● Task data
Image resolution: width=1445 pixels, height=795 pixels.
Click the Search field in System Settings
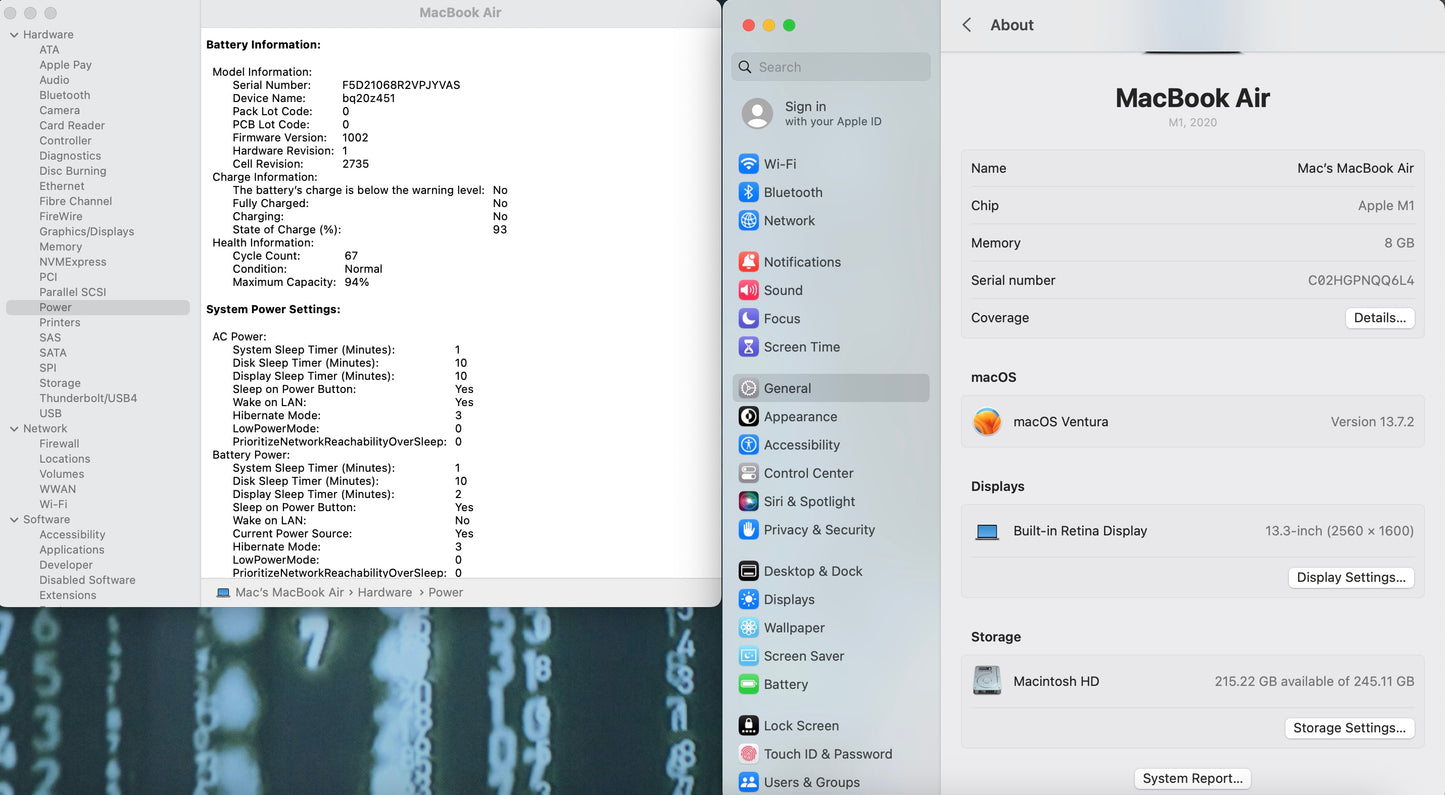[x=840, y=67]
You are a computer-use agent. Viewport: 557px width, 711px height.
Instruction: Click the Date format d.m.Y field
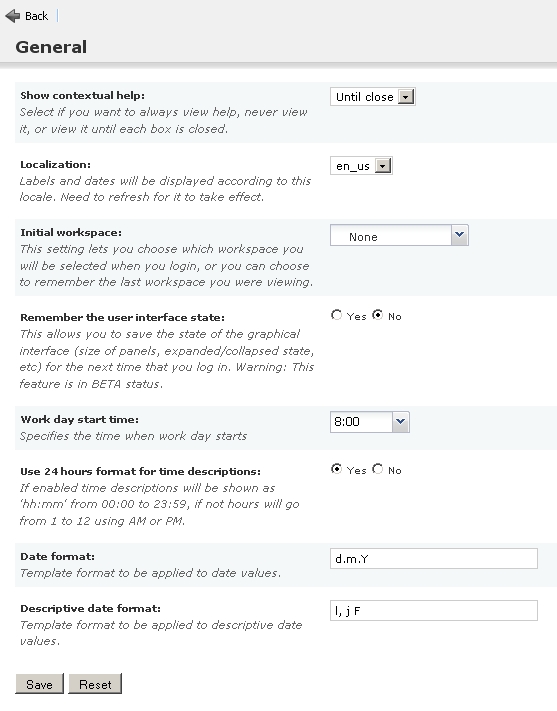click(x=434, y=559)
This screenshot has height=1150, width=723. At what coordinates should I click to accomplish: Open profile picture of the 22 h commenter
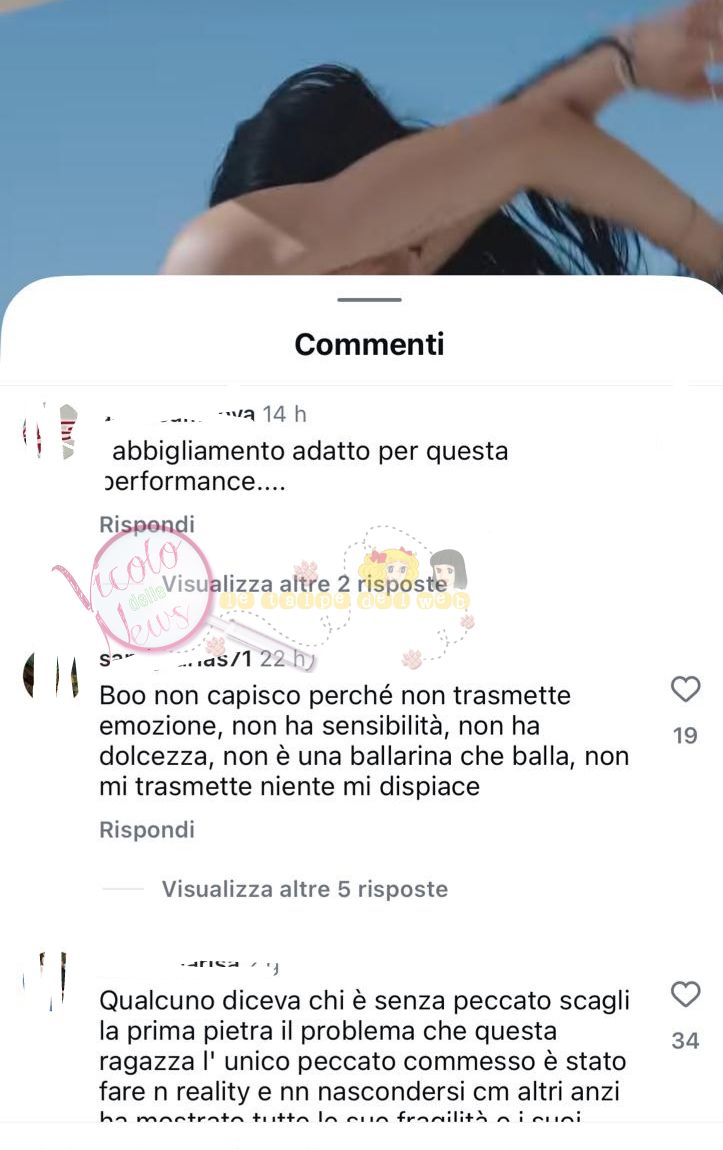click(x=51, y=675)
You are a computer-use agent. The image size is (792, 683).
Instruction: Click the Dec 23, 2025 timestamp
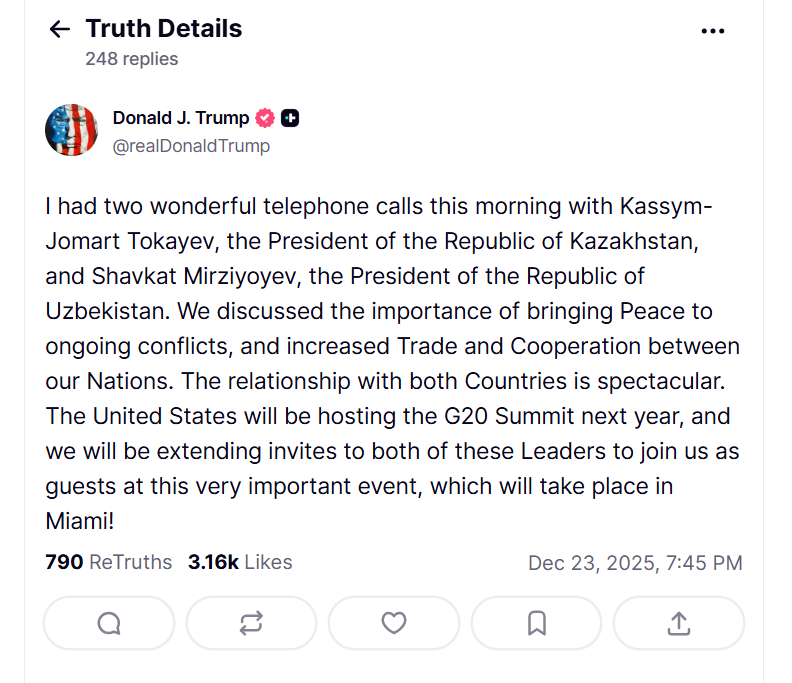pyautogui.click(x=635, y=563)
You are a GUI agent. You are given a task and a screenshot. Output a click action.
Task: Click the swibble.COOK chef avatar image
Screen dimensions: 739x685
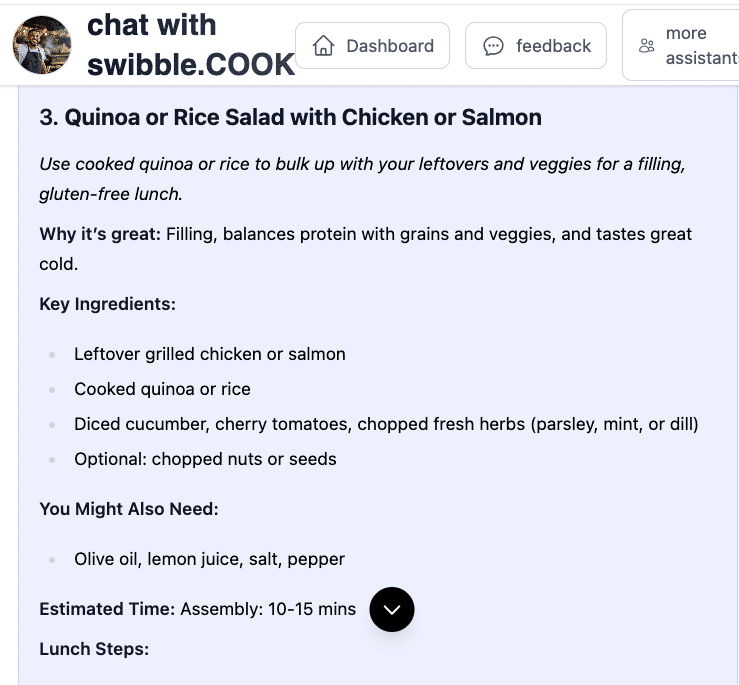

● Your assignment
In copying the listing, reproduce each line exactly and omit the pictures.

● Task response
Image resolution: width=1445 pixels, height=795 pixels.
Click the Search field in System Settings
[x=840, y=67]
You are a computer-use agent. Viewport: 557px width, 711px height.
Instruction: Click the Date format d.m.Y field
click(x=434, y=559)
This screenshot has height=1150, width=723. At what coordinates should I click to accomplish: Open profile picture of the 22 h commenter
click(x=51, y=675)
You are a computer-use agent. The image size is (792, 683).
Instruction: Click the Dec 23, 2025 timestamp
pyautogui.click(x=635, y=563)
You are a GUI agent. You are given a task and a screenshot. Output a click action.
Task: Click the swibble.COOK chef avatar image
Screen dimensions: 739x685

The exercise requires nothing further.